====== Exercise data ======

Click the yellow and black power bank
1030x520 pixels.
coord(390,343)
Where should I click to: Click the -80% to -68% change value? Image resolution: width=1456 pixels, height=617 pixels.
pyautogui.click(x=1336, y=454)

======

[Task directions]: Nothing but the lines from the one containing "Where should I" to the end of the material should be printed, each exactly as written.

[Output of the task]:
Where should I click to: Click the -80% to -68% change value? Image resolution: width=1456 pixels, height=617 pixels.
pyautogui.click(x=1336, y=454)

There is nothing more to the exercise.